• _What you should do_:
What is needed is the number of lines in the data below that include "computer", stated by itself.
Dataset entries: Begin
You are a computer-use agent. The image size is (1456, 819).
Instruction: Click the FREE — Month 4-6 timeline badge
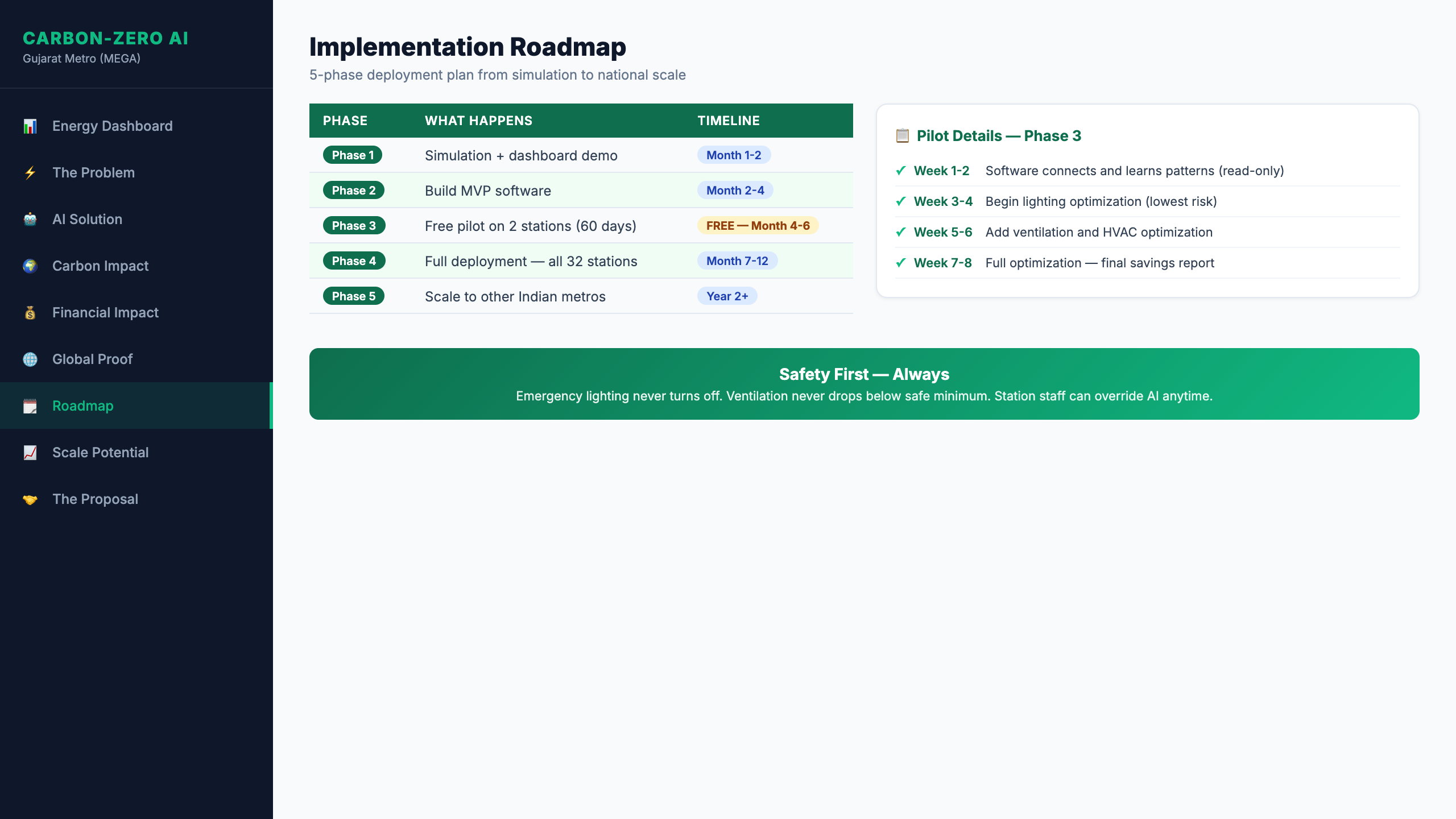point(758,225)
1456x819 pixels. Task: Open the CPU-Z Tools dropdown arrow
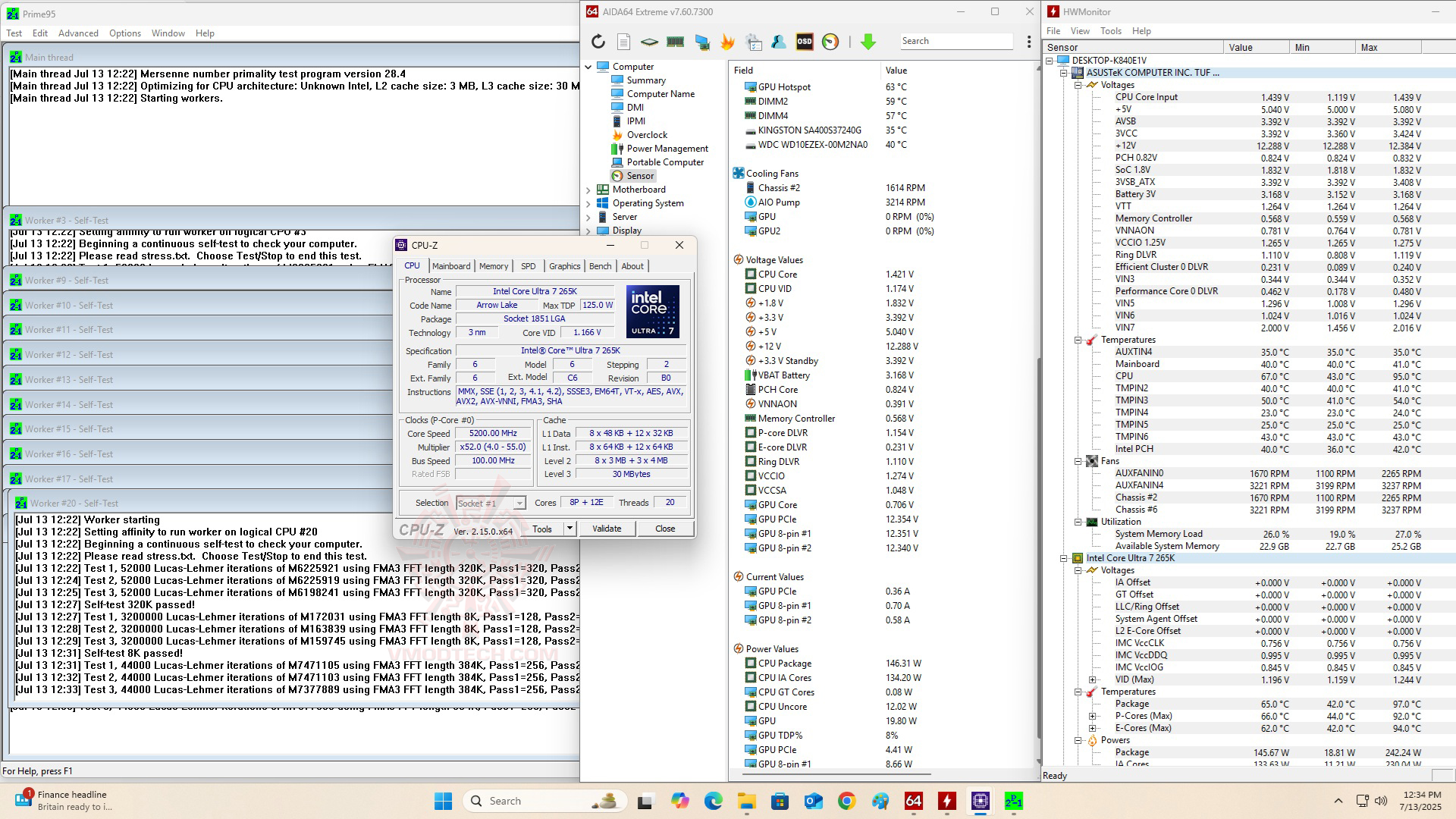[570, 529]
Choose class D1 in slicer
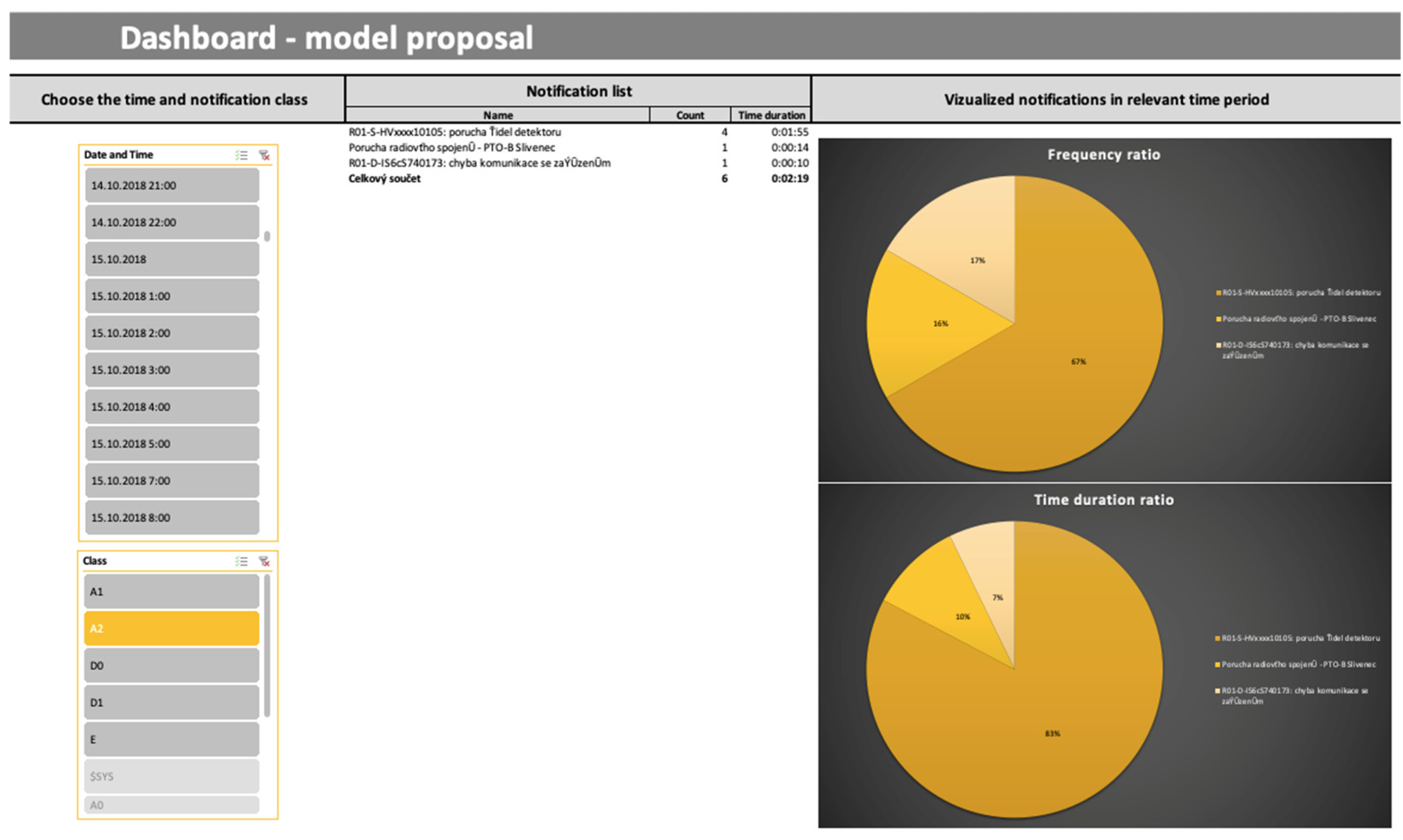The width and height of the screenshot is (1403, 840). click(172, 702)
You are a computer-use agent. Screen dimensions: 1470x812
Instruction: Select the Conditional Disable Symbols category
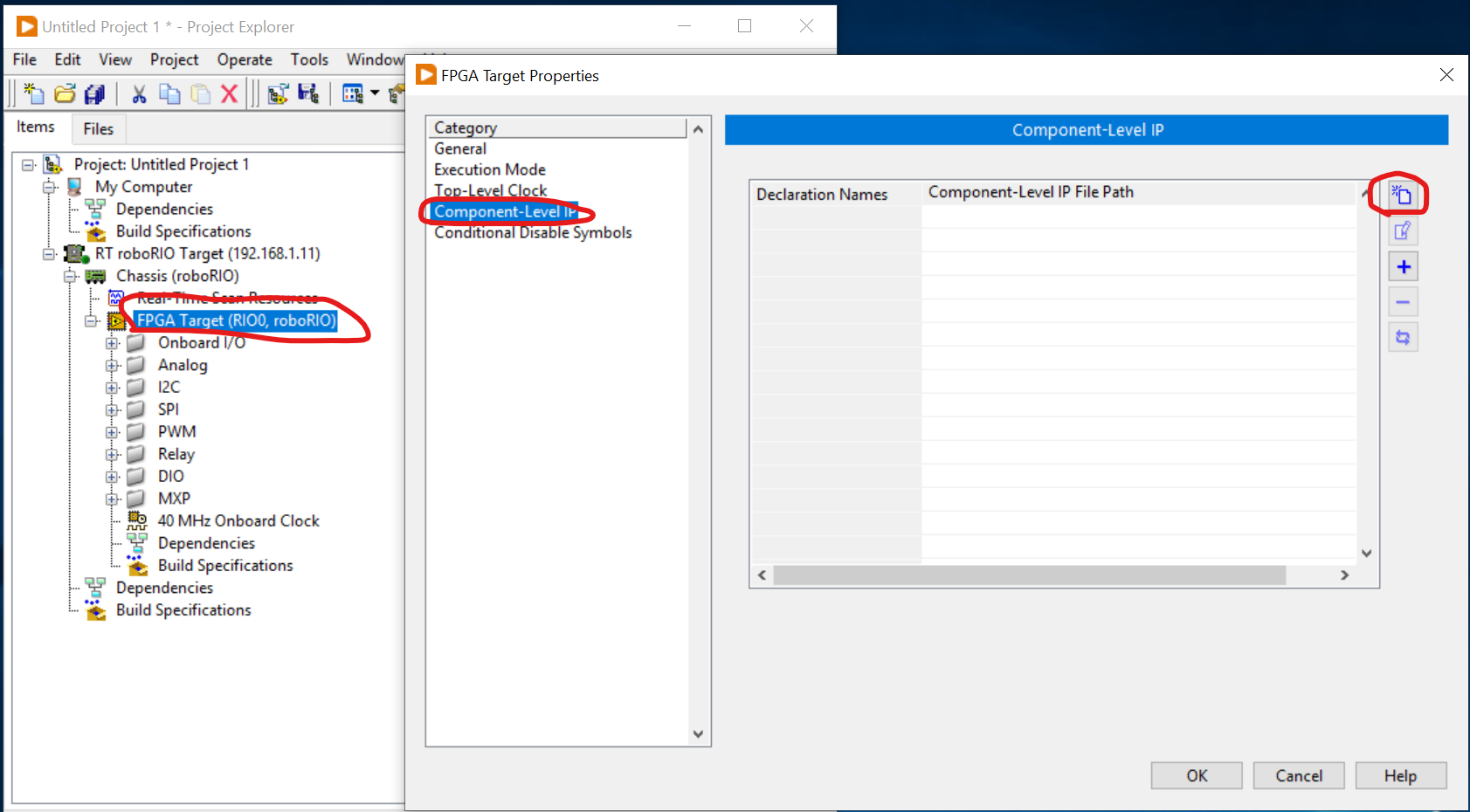pos(533,232)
Dataset entries: End
• _Answer space_:
2